Output every one of the entries below verbatim, leaving the pictures out.

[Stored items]
· · · ·

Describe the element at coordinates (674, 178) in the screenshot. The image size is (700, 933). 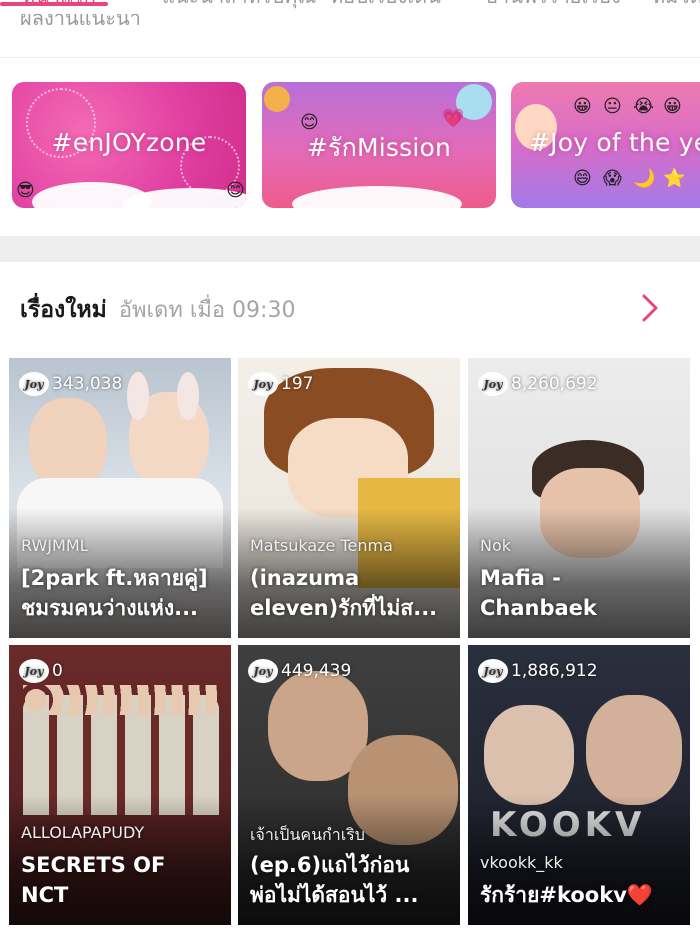
I see `emoji-icon: ⭐` at that location.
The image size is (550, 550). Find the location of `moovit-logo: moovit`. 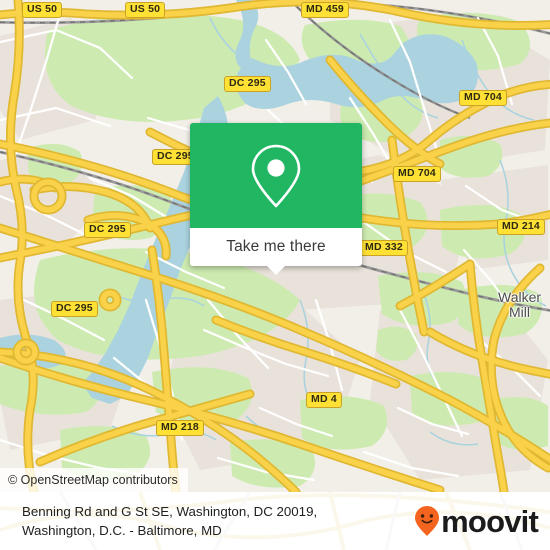

moovit-logo: moovit is located at coordinates (476, 521).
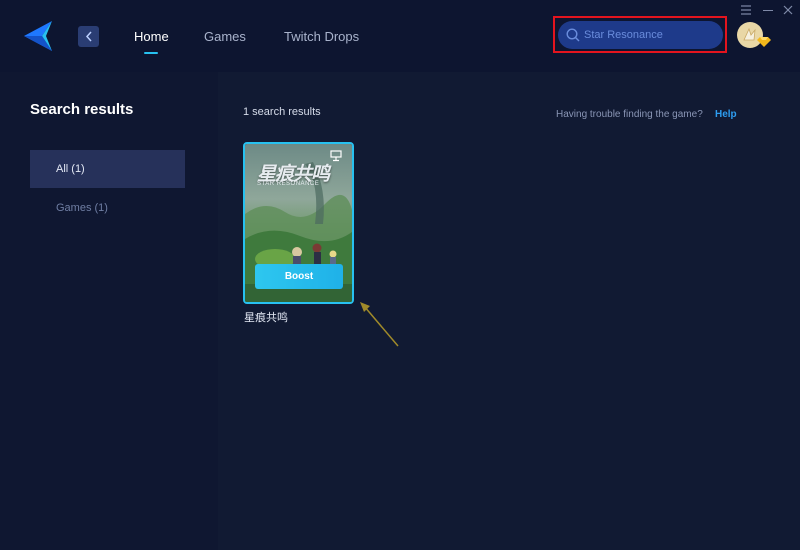 The image size is (800, 550). Describe the element at coordinates (630, 114) in the screenshot. I see `trouble-text: Having trouble finding the game?` at that location.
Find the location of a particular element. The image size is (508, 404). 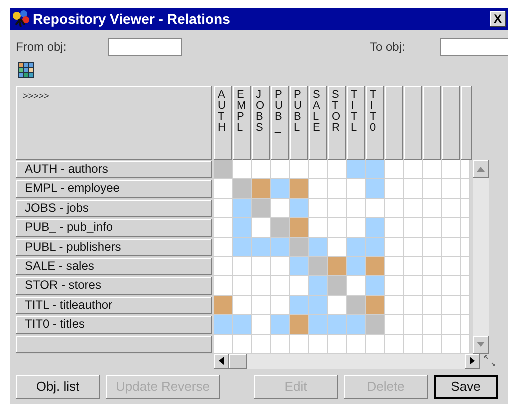

vertical-scrollbar is located at coordinates (481, 257).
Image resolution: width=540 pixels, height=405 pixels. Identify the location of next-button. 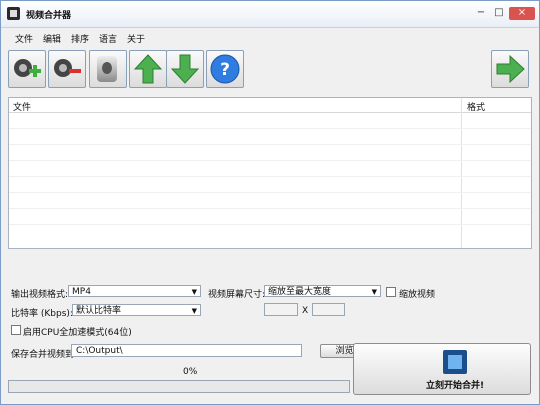
(510, 69).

· · · ·

Answer to the exercise
Describe the element at coordinates (674, 178) in the screenshot. The image size is (700, 933). 
I see `emoji-icon: ⭐` at that location.
The image size is (550, 550). Find the location of `moovit-logo: moovit`. 

moovit-logo: moovit is located at coordinates (476, 521).
 The image size is (800, 550). Describe the element at coordinates (630, 114) in the screenshot. I see `trouble-text: Having trouble finding the game?` at that location.
Find the location of a particular element. The image size is (508, 404). 

vertical-scrollbar is located at coordinates (481, 257).
Image resolution: width=540 pixels, height=405 pixels. Identify the location of next-button. 
(510, 69).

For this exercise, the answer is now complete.